Austrian Chancellor Christian Kern's opposition to a free
trade agreement between the European Union and Canada was
countered by fervent praise for the deal from his deputy at a
special parliamentary session on the matter.
On Monday, Canadian Trade Minister Chrystia Freeland said
her country was working toward signing a new trade agreement
with the European Union in October.
Canadian government bond prices were higher across the yield
curve, with the two-year up 2.5 Canadian cents to
yield 0.589 percent and the benchmark 10-year rising
32 Canadian cents to yield 1.196 percent.

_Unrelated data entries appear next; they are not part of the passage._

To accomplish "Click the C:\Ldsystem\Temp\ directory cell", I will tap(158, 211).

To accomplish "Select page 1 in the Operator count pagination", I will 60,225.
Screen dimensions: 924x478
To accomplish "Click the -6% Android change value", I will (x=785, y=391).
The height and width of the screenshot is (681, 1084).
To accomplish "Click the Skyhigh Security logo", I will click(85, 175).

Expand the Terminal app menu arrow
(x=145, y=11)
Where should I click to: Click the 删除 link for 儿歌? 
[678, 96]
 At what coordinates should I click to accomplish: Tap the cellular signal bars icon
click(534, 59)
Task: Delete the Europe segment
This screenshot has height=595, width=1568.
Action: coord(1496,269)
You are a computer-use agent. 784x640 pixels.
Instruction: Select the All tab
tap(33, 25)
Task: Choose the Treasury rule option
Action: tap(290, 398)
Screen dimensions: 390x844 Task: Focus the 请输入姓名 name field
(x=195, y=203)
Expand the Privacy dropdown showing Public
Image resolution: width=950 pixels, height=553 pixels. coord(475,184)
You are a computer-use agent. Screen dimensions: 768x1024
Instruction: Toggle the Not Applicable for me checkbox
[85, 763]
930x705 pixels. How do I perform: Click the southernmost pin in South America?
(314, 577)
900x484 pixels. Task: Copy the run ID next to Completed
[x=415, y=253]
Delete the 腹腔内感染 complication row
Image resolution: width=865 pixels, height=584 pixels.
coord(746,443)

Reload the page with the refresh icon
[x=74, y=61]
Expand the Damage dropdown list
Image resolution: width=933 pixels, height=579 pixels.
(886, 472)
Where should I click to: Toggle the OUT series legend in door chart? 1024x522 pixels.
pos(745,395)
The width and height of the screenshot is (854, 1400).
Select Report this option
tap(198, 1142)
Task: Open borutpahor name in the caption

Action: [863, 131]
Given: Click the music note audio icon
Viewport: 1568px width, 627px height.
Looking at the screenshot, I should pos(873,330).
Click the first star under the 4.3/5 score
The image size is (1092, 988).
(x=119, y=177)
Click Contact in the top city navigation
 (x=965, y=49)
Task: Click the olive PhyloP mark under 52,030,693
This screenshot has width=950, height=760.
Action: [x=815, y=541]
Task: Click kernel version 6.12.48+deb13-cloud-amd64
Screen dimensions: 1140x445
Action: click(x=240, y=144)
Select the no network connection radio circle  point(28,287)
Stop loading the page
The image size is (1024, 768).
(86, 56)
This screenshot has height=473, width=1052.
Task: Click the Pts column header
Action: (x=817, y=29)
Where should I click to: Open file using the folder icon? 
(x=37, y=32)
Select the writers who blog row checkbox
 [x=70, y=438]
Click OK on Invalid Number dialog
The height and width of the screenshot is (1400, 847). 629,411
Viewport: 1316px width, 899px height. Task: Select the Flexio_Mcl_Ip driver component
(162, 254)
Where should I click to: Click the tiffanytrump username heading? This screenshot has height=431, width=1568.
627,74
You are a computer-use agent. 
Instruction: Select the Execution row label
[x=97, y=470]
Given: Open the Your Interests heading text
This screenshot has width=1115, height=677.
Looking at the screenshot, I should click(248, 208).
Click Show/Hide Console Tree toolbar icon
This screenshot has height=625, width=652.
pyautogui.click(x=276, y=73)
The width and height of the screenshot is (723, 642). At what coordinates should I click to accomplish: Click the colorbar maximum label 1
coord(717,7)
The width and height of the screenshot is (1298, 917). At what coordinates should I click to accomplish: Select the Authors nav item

Earlier in the session, the 10-year yield touched its
highest since June 23 at 1.281 percent.
Canadian home prices climbed 11.4 percent in August from a
year earlier, data showed. Leading the gains were the two
hottest markets, Vancouver and Toronto, where prices have more
than doubled in just over 11 years.
(Reporting by Fergal Smith; Editing by Lisa Von Ahn)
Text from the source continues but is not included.